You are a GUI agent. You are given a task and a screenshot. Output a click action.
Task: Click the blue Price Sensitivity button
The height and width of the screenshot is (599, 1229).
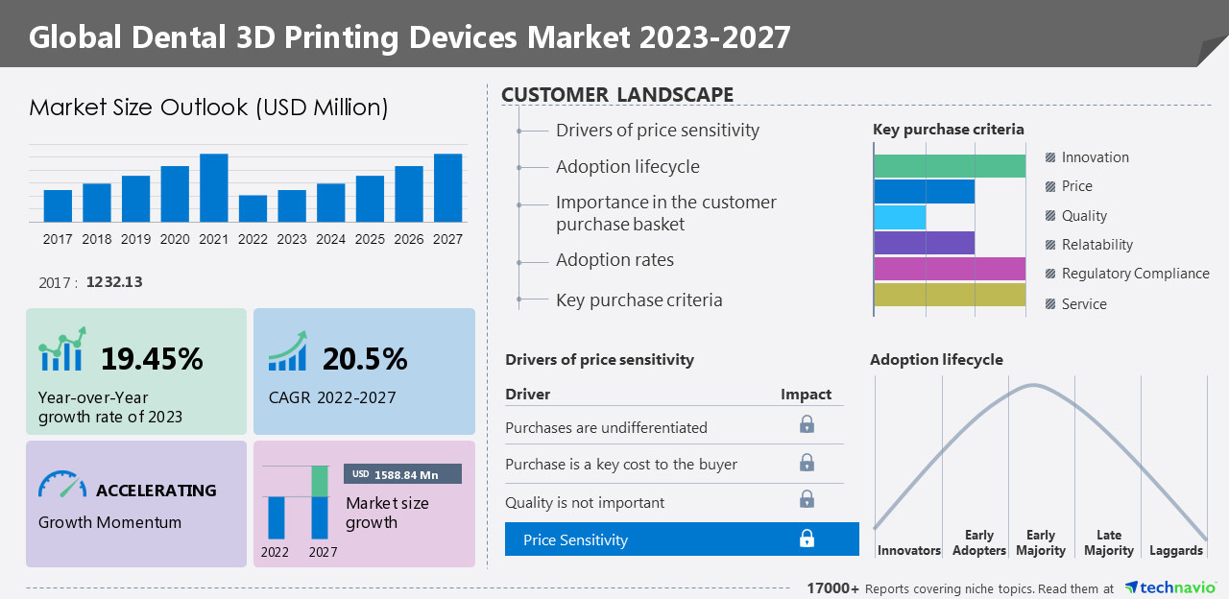tap(682, 539)
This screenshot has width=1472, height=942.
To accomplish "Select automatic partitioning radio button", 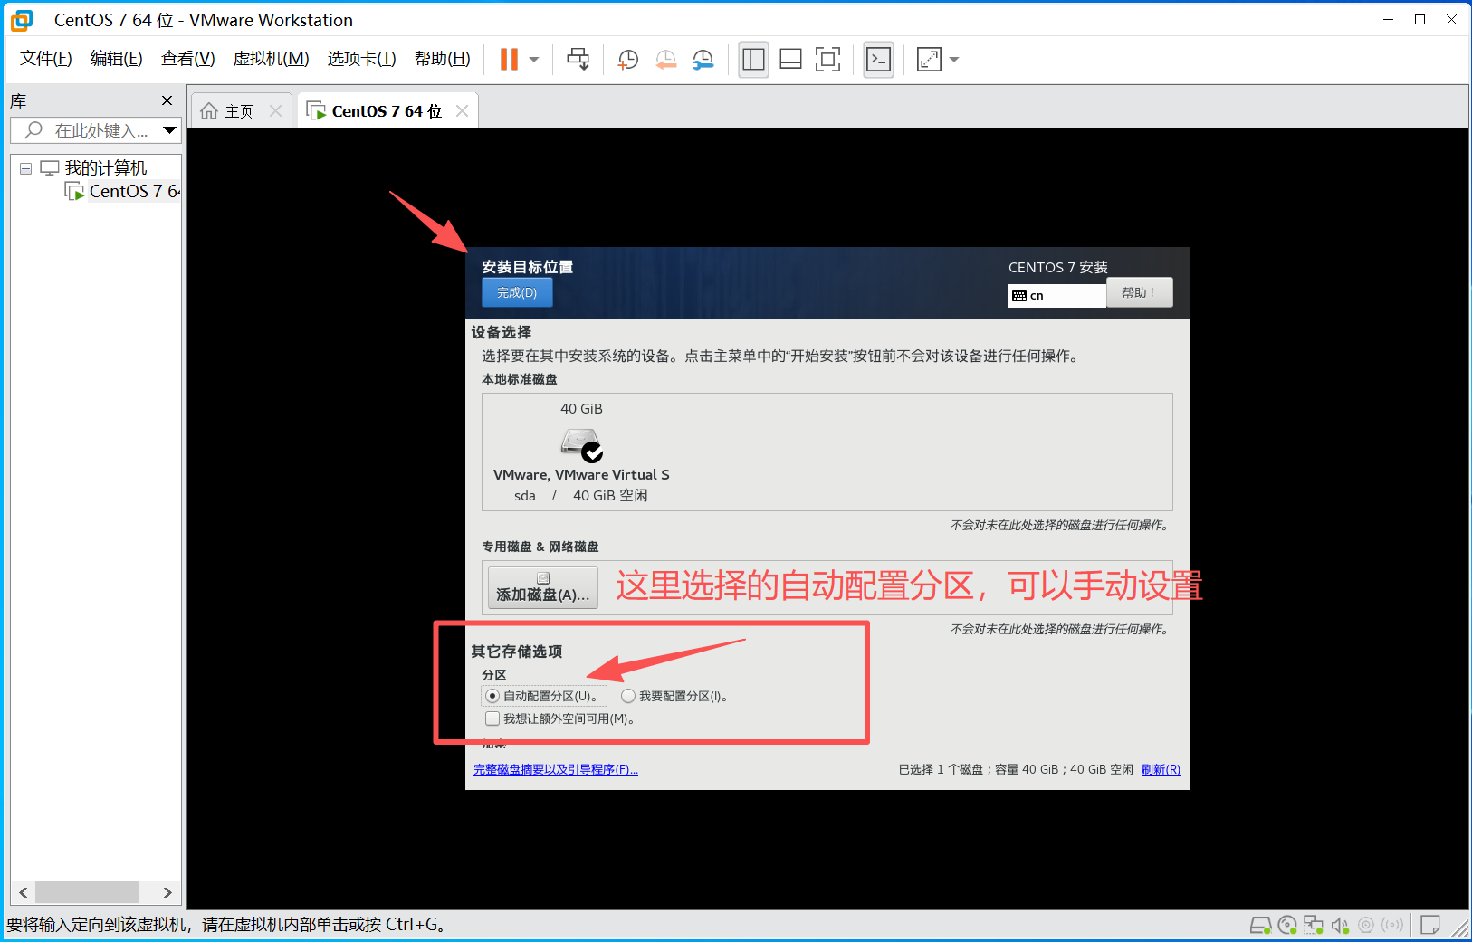I will pyautogui.click(x=492, y=696).
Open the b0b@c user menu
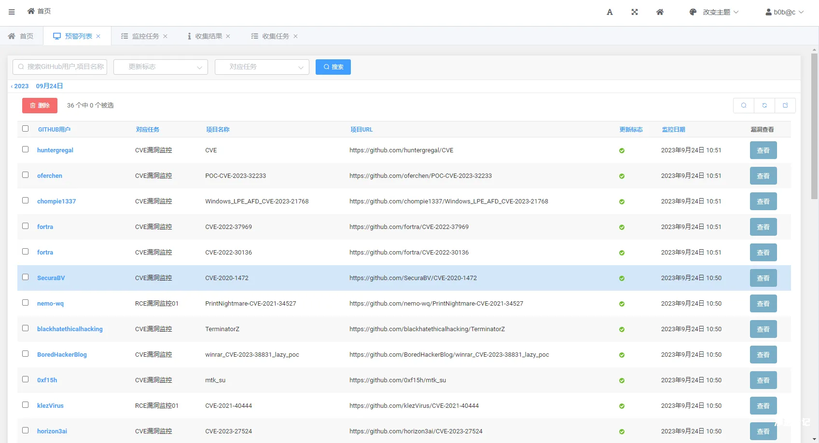Screen dimensions: 819x443 [x=784, y=12]
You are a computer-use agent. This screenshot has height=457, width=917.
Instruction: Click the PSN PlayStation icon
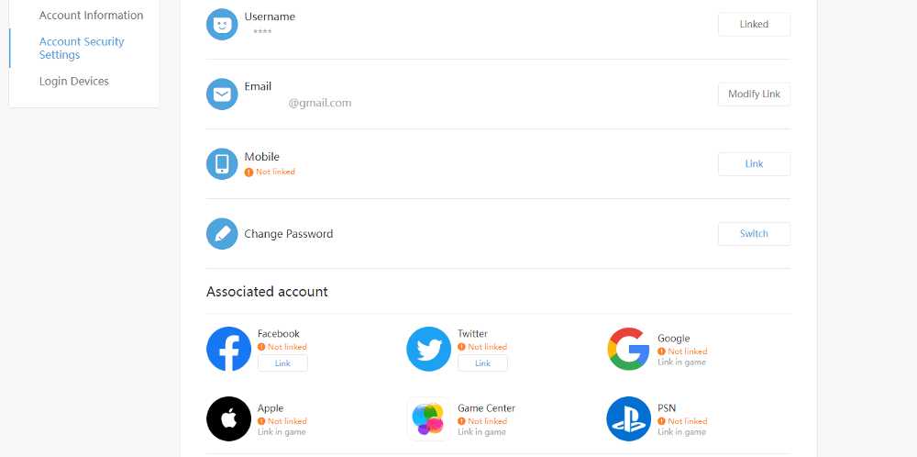click(x=628, y=419)
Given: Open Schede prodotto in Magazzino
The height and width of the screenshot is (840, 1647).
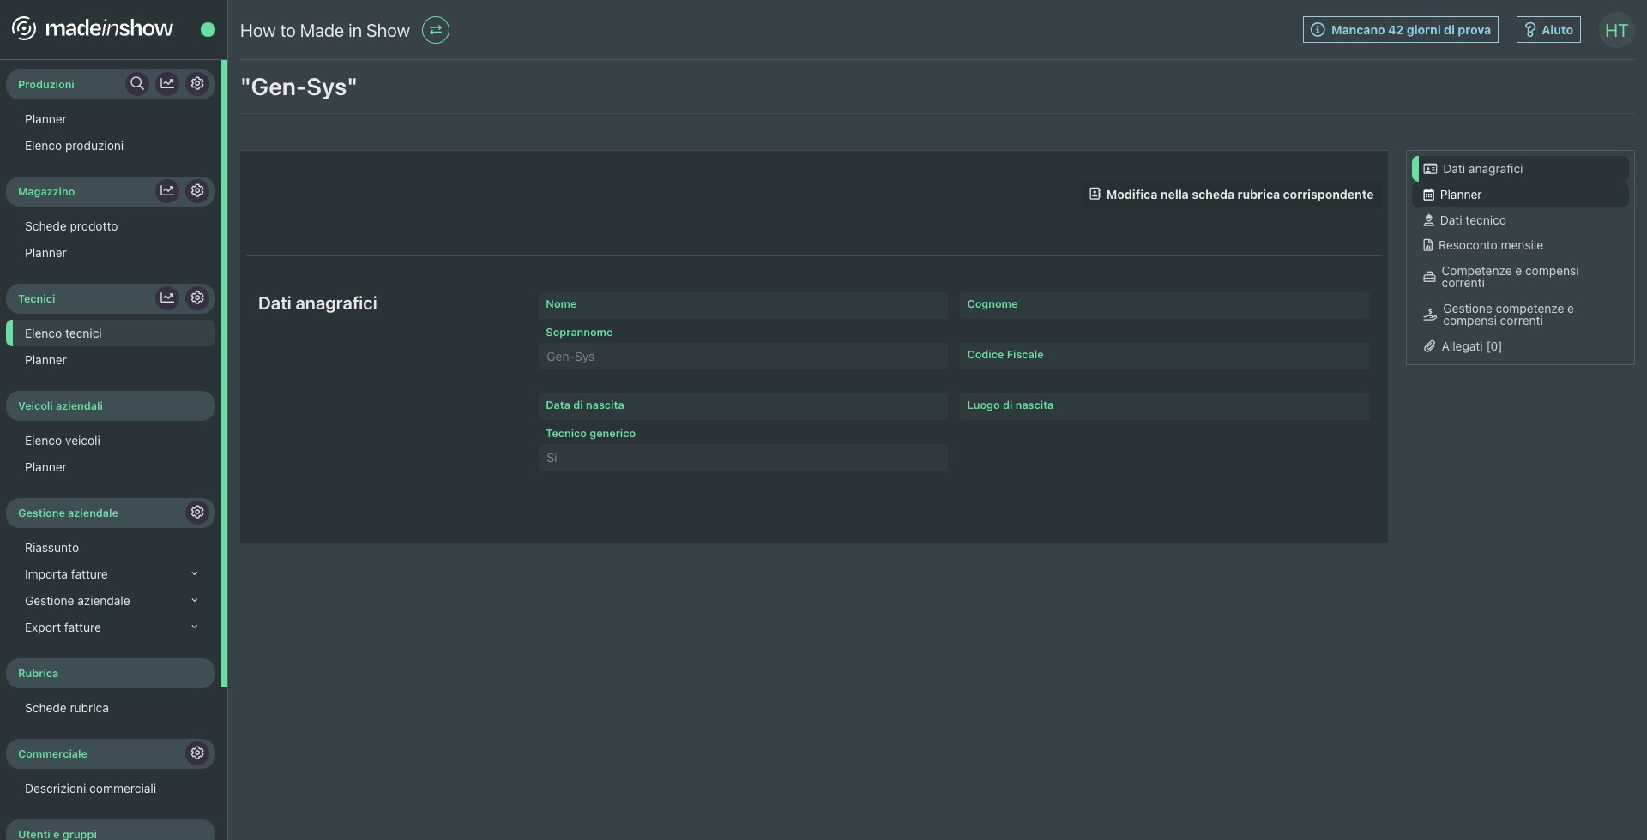Looking at the screenshot, I should [x=71, y=226].
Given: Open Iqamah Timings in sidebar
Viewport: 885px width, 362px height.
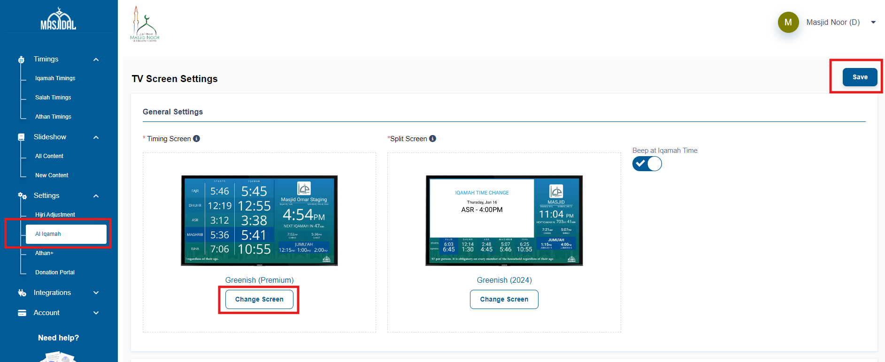Looking at the screenshot, I should pyautogui.click(x=55, y=78).
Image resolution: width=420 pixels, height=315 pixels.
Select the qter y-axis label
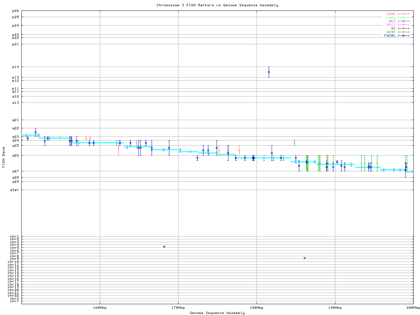(15, 190)
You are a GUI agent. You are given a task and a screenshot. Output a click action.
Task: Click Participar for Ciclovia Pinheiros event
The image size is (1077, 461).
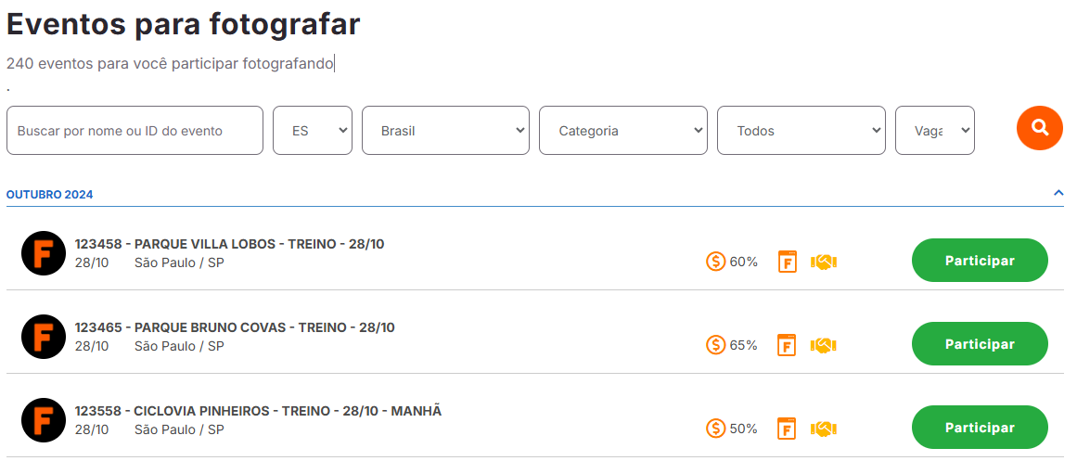coord(980,428)
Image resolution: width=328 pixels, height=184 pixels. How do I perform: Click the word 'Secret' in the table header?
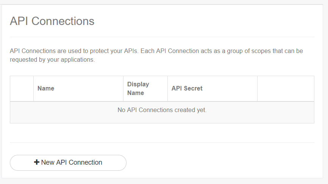coord(193,89)
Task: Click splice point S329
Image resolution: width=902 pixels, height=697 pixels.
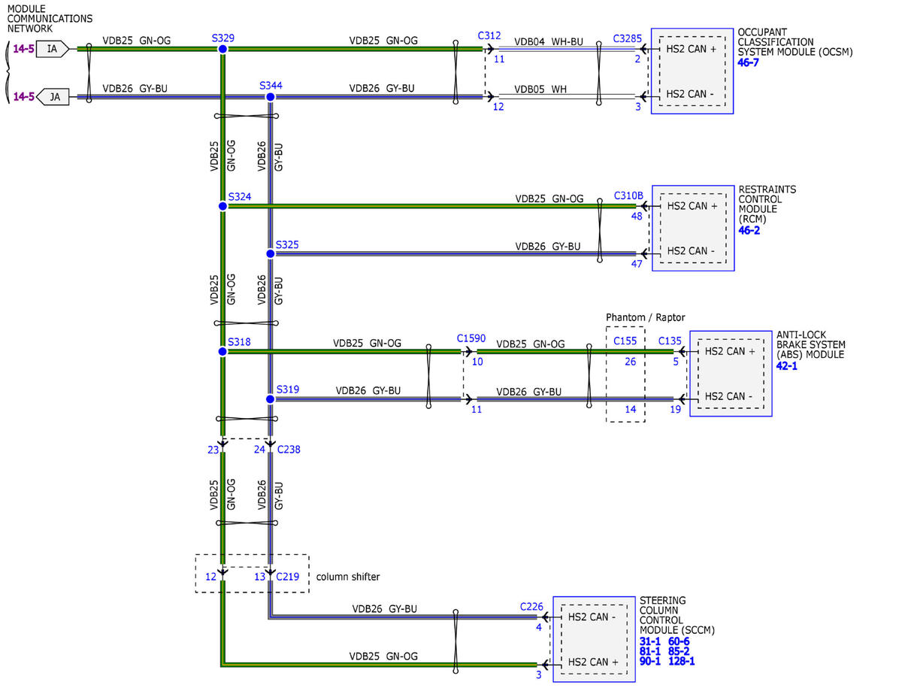Action: [222, 49]
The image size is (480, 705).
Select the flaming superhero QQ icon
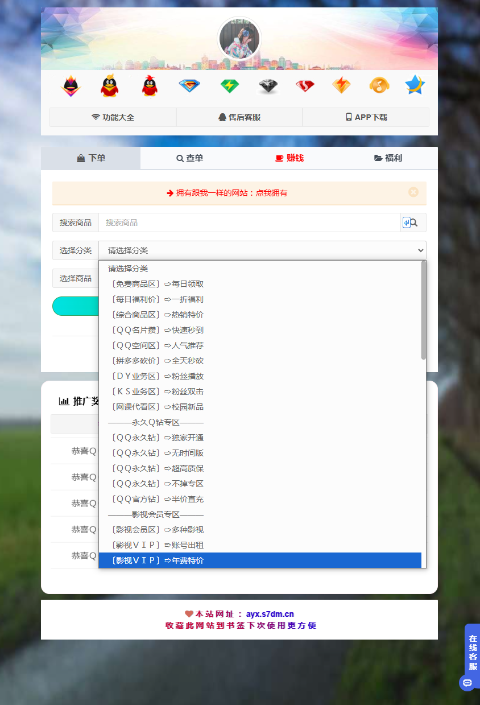[x=71, y=85]
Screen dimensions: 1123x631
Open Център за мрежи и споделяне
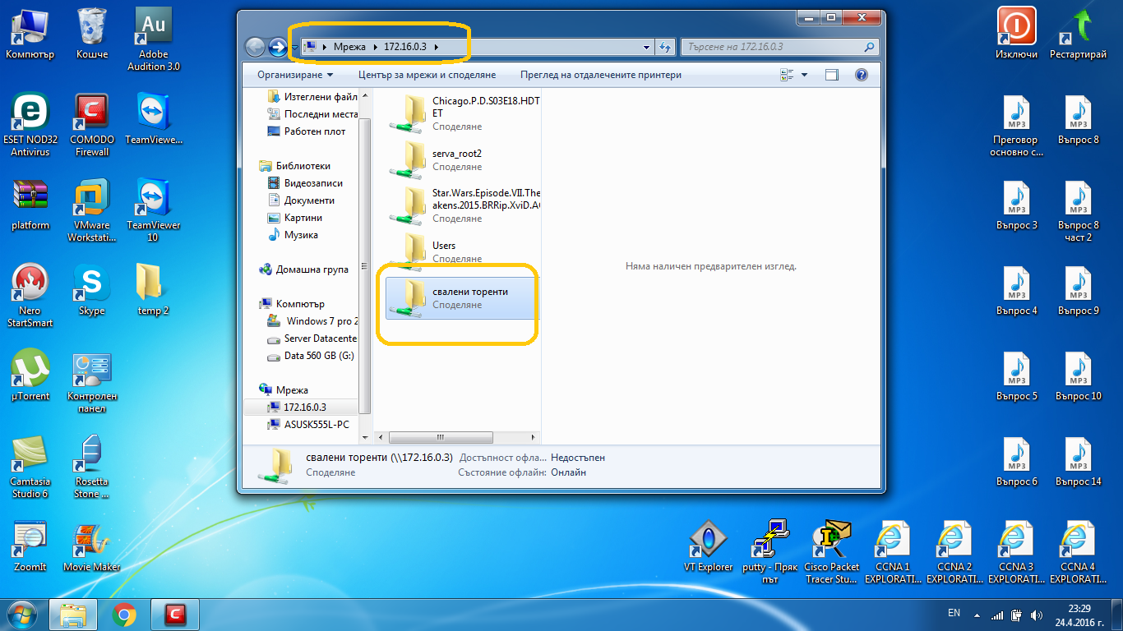point(427,75)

■ ■ ■

Go through the material above and report each line containing "This".

This screenshot has width=1472, height=942.
You are a computer-use agent. This screenshot has height=457, width=917.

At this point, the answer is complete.